Nordic Game 2008

Score
 
 

We’re back from Malmö and trying sort out all our post-party paper work. This is the officially special recap from our trip and what we thought was important, amazing or just really cool. First off we also want to thank Neogames for making the trip possible for all of us Finnish students!

Games, life and everything

Score is a Finnish IGDA student club founded in 2007 summer under TAMK School of Art and Media (Tampere). We are currently focusing on networking with other schools in the Nordic region!


If you happen to know or represent one, please DO contact us via the gift of email:

score at igda.fi

Internetworking

Friends in the industry are a powerful thing and should be handled with this side up at all times! Our world’s size was once again proven with finnish developers pouring in to the same flight to Copenhagen. I could be fatally wrong, but at least Digital Chocolate, Farmind and Secret Exit were surrounding us on all fronts.

   At the party place we had the wonderful pleasure to get in talks with our friends from Remedy and Dchoc the moment we walked in and it really gave a warmly welcomed feeling. Recoil had arguably the best free candy around and Finland seemed to be generally well represented with familiar faces everywhere.

   Still, networking with old friends isn’t nearly as cool as making new ones in an event like this, so I’d really like to highlight all the academic connections we gained by tripping around. More about them later on, because now it’s time to dedicate a whole paragraph for...

Swedish students!(!!!11)

There was a group of Swedish students showcasing their awesome looking game Fairytale with a cool demo reel of other projects. All this was cool, but the real hitter for me was really their dedication without a supporting student community. They have been a year in production with expected release date in december! With over ten people in the team! Is the academic system so different in their country that they can pull off stunts like this or are they just extra tough students? I hope to find some answers in the near future as we dig in to our neighboring regions and how they do things. I’d really like to see what they could do with a well organized community backing them up, but before going in to that basket of fruits, students weren’t the only interesting people around!

Business as usual

Just to promote the most interesting contacts, Autodesk was there for us when we ran around shouting for more education. We got a contact to their local retailer who handles these sort of deal in Finland. On another front the Unity 3D team had their people on-site and their engine looks like a perfect fit for us to accompany XNA. It goes a long way to provide tools for designers to tweak all variables and important stuff like that while playing the actual game. Even more tempting, it compiles to OS X, Windows, browsers, Wii and iPhone! I suspect we’ll be seeing more of them in the future. But enough of our cool experiences, because some of these contacts really sparked our interest on a new concept, called...

International student community

Yes, yes, it’s old stuff, right? IGDA with their student SIG and all that jazz.

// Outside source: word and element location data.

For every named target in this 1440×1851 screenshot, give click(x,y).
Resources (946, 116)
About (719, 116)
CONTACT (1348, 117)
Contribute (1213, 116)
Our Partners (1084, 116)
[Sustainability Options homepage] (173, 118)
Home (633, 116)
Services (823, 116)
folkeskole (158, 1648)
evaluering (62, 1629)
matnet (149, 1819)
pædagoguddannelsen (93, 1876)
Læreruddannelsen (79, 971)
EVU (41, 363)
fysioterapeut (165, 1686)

Well haven’t seen any action!


What if there were student communities in all Nordic countries with active communication channels with each other. This is not something far fetched, people. We could collaborate on an university level with shared projects and/or technologies and at the same time promote student internships to other countries by actually introducing the possibilities to students. Our vice president Juho is working over time (his foots on MY table and typing away on his Macbook while listening to jazz, I’ll grant you that) at this very moment to introduce us to all our previously mentioned new academic contacts. This could turn out to be something really, really cool in time. But academic alliances weren’t the only thing we picked up, since before going international, there’s something we must do...

Finnish student community

Who would have thought? Before going international, we really want to sort out our local problems! Everyone around us can see the huge potential of having KAJAK, TAMK, Pelitalo, UTA, Adulta and all the other players form a big soft ball of game development awesomeness, but the world is against us. Everything is still not clear, but there seem to be some very out-of-place rivalries and grudges that actually limit the freedom our students have while trying to access all courses being held.


This is something that we as students can fix if we want to. We aren’t here to get taught what they feel like teaching, we are here to learn what we need! We can put the pressure on schools and show how things should be done by going out there and actually doing it ourselves! There’s nothing to lose and everything to win, so why are you STILL reading this crap and not actually mailing your local teacher to Score at once?!


And we had to travel all the way to Malmö just to figure this out. Sheesh.